Я взглянула на Шэннон, не отрывавшую от него повлажневших глаз, и вздохнула. Все тем же нутром я почуяла, что и сенатор Джим О'Киффи тоже не убивал Боба, но тогда, с надеждой подумала я, может быть, он скажет нам что-то такое, что приведет нас к тому или к той, кого мы искали.

Я быстро объяснила ему, что нам удалось выяснить, что Шэннон приехала ко мне, чтобы узнать подробности всего того, что происходило в прошлом, и что таким образом мы можем разобраться в настоящем.

– Вы имеете в виду историю Лилли Молино? – спросил он, опять-таки повторив вопрос Майкла Джеймса.

По-видимому, оба брата О'Киффи хранили память о ней в своих сердцах и головах, передавая легенду о ней от поколения к поколению, как сделала и я, рассказав все Шэннон.

– Я не многим могу вам помочь, хотя, если моя помощь понадобится, постараюсь сделать все, что в моих силах, а пока позвольте рассказать вам, что я помню о жизни деда.

Он был из тех рослых, похожих на медведей бородатых мужчин, которые всегда находили отклик во мне.
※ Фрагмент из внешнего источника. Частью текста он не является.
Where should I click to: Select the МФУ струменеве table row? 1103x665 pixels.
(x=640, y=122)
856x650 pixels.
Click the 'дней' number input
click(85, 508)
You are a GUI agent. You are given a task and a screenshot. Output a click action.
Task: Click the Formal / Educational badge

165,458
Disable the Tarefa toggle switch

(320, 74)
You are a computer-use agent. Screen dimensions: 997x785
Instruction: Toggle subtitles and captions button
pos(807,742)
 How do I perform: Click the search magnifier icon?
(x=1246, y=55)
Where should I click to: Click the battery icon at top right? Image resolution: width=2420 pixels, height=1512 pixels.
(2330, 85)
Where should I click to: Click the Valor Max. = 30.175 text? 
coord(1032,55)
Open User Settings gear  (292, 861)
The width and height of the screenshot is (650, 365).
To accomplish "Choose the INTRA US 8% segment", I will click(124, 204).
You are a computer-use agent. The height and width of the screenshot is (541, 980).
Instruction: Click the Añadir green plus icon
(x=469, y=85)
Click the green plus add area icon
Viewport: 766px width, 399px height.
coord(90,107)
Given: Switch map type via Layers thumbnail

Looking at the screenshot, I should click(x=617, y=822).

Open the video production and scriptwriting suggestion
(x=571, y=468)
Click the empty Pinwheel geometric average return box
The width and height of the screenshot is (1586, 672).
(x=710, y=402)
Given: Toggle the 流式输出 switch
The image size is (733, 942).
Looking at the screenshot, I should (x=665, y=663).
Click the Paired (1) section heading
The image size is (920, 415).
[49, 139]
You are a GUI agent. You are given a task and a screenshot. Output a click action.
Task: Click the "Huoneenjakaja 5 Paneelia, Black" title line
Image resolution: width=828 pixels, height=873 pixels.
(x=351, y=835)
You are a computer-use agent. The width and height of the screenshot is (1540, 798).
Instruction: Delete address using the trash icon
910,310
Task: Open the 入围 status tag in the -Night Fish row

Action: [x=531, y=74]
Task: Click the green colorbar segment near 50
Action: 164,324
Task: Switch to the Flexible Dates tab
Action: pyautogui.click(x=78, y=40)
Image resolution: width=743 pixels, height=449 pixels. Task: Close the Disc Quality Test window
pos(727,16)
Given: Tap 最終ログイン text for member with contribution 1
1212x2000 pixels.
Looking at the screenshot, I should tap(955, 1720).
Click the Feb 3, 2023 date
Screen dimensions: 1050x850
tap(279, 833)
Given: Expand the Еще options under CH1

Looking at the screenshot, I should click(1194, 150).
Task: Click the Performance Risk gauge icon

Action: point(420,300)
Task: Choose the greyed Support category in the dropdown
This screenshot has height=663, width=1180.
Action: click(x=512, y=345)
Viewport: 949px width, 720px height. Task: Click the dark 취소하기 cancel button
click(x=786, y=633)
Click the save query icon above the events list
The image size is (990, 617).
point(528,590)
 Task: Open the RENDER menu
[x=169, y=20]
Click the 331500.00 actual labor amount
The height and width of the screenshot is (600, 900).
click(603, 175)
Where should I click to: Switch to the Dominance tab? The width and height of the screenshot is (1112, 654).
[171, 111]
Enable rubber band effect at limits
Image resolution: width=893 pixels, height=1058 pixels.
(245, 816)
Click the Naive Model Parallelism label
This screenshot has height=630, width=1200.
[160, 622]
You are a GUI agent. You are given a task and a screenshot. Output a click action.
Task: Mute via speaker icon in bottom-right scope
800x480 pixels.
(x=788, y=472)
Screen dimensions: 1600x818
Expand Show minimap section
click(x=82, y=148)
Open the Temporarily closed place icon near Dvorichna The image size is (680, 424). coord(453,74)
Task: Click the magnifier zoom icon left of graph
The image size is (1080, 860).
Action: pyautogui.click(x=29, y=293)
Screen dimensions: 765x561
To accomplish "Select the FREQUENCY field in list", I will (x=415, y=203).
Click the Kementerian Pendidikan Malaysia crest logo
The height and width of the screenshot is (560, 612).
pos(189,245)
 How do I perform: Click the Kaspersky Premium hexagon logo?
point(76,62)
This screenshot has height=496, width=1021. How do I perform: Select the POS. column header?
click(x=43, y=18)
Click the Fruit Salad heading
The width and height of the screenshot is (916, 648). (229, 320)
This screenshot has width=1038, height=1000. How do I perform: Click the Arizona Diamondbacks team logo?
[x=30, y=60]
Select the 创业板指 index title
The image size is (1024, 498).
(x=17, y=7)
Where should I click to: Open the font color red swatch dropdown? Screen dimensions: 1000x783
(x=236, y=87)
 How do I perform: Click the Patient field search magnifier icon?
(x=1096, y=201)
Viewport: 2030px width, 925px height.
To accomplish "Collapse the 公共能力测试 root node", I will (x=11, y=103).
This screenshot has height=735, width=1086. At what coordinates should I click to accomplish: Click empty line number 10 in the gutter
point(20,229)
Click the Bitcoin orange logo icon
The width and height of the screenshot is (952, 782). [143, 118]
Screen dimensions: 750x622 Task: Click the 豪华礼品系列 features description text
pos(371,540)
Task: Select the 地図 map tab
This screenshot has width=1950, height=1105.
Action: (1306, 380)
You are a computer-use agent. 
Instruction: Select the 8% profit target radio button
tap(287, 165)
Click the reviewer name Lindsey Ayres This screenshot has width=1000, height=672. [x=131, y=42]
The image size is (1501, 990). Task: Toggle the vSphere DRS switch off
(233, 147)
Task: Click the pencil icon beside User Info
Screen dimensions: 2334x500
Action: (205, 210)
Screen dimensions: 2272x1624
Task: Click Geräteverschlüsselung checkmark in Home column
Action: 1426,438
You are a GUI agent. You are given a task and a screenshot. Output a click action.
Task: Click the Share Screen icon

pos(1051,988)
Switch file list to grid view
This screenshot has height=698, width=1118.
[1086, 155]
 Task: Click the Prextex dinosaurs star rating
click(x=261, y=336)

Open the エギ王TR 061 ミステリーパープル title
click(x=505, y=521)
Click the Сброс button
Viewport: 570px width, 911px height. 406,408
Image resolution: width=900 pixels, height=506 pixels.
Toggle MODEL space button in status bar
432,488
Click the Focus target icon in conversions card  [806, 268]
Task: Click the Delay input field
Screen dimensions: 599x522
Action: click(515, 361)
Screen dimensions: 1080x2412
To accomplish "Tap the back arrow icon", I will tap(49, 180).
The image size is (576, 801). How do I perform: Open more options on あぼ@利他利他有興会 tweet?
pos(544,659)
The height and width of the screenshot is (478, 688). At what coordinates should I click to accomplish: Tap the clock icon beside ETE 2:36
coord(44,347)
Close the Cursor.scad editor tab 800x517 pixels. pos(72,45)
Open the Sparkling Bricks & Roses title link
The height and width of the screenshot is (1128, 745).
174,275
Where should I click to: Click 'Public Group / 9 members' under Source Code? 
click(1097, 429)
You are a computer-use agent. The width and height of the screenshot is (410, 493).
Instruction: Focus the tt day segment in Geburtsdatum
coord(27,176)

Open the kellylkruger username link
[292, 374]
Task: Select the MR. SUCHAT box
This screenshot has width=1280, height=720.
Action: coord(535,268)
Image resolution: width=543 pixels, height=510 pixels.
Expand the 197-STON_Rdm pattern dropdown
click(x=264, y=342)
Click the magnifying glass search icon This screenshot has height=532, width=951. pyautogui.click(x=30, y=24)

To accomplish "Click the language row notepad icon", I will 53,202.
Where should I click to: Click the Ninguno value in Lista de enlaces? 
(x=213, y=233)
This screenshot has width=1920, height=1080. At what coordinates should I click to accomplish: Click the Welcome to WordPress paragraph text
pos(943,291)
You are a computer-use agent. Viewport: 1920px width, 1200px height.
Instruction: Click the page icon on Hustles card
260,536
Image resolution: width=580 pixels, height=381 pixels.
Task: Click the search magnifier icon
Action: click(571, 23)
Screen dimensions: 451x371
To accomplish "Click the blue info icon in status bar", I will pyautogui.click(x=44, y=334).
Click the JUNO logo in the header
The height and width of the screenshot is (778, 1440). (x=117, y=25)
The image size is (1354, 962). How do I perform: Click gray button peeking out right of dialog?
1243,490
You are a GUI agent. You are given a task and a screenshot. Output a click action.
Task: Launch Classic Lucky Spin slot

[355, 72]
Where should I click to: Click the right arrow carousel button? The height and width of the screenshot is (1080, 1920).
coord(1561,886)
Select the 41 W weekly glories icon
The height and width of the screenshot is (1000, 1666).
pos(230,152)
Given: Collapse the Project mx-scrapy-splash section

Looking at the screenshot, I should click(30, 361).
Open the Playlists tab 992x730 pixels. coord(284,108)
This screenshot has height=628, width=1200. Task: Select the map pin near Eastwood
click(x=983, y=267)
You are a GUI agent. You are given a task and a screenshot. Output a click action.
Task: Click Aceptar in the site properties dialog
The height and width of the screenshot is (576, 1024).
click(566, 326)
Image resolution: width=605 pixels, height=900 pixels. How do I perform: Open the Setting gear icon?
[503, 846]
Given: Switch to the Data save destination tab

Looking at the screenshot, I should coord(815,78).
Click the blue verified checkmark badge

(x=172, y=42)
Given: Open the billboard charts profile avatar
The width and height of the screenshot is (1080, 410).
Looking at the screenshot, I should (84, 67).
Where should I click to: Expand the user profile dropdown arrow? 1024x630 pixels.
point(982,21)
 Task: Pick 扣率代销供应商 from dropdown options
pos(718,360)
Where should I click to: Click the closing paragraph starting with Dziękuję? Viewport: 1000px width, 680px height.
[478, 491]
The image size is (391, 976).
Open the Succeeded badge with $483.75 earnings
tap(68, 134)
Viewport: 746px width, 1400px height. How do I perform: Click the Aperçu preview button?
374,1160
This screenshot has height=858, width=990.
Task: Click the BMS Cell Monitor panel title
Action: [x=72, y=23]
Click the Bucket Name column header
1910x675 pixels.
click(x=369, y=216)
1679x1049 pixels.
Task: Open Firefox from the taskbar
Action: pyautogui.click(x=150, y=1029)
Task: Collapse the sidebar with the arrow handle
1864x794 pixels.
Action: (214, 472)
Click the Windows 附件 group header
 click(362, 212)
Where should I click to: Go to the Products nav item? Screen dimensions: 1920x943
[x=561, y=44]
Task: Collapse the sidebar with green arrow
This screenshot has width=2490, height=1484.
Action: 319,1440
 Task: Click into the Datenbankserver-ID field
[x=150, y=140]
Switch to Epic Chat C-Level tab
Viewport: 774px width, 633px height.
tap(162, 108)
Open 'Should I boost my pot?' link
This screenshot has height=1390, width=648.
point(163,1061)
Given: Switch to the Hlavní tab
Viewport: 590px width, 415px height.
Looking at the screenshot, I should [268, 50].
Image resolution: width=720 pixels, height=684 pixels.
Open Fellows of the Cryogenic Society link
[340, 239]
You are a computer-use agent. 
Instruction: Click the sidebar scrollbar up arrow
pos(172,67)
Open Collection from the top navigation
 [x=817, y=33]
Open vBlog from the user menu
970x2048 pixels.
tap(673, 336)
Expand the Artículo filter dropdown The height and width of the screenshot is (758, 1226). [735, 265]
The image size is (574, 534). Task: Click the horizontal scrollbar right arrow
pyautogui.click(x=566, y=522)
Они выглядят как-то более солидно, более надежно, чем все другие, и я понимала его привлекательность для избирателей и его популярность в средствах массовой информации. Сенатор Джим О'Киффи, подобно большинству ирландцев, был прирожденным рассказчиком, и его ровный голос гипнотизировал, как звук волн, облизывающих берег. Мы с жадностью слушали его воспоминания.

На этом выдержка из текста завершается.